#### [Work item]
Quote exactly and only this range of lines in the data below: the line that holds "Select the Flutter Module project card" to the line that holds "Image resolution: width=921", both included.
=== Study material ===
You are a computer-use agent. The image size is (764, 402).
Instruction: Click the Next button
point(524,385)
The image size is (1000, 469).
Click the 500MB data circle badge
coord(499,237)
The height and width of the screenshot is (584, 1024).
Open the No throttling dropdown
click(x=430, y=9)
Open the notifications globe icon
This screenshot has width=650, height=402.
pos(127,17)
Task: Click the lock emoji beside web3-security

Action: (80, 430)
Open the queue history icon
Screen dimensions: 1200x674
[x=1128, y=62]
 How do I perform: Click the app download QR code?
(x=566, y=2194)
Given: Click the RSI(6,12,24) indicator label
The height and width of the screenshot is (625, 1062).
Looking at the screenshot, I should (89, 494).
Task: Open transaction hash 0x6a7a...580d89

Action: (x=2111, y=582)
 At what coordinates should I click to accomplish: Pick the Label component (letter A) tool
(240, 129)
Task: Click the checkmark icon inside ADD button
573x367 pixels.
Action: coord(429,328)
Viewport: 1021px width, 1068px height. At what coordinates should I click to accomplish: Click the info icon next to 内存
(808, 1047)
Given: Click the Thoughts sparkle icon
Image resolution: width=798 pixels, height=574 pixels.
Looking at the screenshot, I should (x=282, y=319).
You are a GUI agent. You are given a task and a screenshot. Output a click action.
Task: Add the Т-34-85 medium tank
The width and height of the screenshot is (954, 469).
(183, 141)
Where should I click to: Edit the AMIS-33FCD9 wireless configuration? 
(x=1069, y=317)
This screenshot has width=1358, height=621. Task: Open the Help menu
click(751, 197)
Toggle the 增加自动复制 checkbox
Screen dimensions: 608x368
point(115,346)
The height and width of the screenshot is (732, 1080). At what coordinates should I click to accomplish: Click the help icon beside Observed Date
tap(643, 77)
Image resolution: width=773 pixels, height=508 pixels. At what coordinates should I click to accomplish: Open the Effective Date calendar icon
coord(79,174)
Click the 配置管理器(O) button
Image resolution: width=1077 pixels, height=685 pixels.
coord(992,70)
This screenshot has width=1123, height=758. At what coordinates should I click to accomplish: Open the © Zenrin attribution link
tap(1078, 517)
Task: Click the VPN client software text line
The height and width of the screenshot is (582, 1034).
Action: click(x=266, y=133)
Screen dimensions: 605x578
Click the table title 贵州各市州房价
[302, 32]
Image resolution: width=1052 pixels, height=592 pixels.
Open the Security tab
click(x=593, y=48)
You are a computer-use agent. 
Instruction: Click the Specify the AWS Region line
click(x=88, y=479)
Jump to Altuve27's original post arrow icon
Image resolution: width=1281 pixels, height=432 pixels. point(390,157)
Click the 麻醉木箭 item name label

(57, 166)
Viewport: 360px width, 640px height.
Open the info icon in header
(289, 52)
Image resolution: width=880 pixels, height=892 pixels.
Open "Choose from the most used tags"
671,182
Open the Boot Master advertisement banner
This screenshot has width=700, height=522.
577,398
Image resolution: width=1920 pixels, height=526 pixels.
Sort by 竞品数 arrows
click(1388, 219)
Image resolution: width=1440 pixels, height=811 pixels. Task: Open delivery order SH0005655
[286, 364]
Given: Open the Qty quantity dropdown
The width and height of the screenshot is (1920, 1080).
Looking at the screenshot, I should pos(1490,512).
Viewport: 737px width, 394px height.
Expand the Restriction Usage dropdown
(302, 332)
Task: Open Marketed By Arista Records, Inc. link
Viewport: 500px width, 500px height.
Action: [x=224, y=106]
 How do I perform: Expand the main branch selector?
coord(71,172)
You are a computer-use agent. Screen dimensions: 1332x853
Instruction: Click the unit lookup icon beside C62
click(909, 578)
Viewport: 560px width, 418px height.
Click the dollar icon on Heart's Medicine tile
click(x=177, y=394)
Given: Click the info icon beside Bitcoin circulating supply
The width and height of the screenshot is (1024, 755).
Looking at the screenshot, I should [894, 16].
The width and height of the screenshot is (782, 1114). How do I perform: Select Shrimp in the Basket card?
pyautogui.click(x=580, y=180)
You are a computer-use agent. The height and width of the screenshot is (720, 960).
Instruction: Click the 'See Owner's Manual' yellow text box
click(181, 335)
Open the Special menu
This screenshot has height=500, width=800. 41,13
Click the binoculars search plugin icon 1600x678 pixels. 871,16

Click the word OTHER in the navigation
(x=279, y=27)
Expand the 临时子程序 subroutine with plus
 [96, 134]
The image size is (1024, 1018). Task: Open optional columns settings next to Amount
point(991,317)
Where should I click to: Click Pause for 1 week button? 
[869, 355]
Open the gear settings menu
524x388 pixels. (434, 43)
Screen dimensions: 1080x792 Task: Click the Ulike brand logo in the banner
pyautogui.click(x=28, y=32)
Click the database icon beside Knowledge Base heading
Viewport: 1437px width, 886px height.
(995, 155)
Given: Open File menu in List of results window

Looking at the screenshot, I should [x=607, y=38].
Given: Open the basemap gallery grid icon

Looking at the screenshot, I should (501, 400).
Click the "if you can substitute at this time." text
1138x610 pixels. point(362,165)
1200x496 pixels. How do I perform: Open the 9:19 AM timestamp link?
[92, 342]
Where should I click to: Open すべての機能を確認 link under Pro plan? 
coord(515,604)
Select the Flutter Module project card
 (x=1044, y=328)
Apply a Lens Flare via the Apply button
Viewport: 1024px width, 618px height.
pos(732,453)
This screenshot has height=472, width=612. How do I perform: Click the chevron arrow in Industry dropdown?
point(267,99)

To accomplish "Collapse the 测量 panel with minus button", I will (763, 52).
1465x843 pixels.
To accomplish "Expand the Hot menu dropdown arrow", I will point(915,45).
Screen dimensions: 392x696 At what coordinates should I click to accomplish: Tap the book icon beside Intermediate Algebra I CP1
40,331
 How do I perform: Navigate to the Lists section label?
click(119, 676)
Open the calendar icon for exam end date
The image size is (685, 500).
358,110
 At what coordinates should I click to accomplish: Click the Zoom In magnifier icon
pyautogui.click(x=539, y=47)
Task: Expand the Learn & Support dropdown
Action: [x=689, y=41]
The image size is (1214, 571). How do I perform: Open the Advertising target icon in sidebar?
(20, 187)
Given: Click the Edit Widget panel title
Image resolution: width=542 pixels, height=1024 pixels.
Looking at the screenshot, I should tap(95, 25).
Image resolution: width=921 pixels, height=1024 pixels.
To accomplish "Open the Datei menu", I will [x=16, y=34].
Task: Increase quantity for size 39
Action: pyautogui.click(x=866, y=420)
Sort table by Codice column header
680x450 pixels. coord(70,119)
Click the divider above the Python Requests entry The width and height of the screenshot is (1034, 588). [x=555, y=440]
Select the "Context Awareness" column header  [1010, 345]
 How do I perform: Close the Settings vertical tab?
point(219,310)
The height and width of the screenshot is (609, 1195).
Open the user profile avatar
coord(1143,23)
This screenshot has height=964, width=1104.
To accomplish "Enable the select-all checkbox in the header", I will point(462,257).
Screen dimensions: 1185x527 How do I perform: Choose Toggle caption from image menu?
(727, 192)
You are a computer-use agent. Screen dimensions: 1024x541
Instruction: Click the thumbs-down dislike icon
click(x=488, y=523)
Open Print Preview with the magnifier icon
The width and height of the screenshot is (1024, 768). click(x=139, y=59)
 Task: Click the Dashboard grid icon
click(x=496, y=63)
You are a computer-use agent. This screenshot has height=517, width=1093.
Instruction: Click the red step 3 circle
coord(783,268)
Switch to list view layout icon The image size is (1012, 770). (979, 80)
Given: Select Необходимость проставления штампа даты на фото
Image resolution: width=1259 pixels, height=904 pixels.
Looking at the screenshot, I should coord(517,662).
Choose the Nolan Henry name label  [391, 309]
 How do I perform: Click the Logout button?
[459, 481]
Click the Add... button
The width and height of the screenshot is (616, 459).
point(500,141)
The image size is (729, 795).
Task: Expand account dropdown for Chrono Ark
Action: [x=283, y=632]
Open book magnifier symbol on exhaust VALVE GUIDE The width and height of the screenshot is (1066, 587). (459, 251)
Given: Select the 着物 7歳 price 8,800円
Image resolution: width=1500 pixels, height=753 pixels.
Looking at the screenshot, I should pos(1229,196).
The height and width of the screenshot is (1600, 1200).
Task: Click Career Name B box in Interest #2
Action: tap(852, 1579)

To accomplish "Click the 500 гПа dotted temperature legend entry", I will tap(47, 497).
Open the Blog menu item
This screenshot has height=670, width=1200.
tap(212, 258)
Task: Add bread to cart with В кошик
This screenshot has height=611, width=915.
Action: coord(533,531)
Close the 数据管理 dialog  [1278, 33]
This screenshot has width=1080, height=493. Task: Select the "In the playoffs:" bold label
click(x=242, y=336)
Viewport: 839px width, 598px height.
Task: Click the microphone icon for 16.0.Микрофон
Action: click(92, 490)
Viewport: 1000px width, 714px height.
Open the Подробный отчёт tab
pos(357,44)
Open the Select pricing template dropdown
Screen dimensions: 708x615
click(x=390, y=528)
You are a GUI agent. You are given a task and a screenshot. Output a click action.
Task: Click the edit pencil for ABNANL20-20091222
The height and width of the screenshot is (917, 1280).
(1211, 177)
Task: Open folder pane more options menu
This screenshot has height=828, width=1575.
===
#### [Answer box]
Select the Flutter Module project card
 (x=1044, y=328)
Apply a Lens Flare via the Apply button
Viewport: 1024px width, 618px height.
pos(732,453)
This screenshot has height=472, width=612. How do I perform: Click the chevron arrow in Industry dropdown?
point(267,99)

To accomplish "Collapse the 测量 panel with minus button", I will (763, 52).
1465x843 pixels.
To accomplish "Expand the Hot menu dropdown arrow", I will point(915,45).
Screen dimensions: 392x696 At what coordinates should I click to accomplish: Tap the book icon beside Intermediate Algebra I CP1
40,331
 How do I perform: Navigate to the Lists section label?
click(119, 676)
Open the calendar icon for exam end date
The image size is (685, 500).
358,110
 At what coordinates should I click to accomplish: Click the Zoom In magnifier icon
pyautogui.click(x=539, y=47)
Task: Expand the Learn & Support dropdown
Action: [x=689, y=41]
The image size is (1214, 571). How do I perform: Open the Advertising target icon in sidebar?
(20, 187)
Given: Click the Edit Widget panel title
Image resolution: width=542 pixels, height=1024 pixels.
Looking at the screenshot, I should tap(95, 25).
Image resolution: width=921 pixels, height=1024 pixels.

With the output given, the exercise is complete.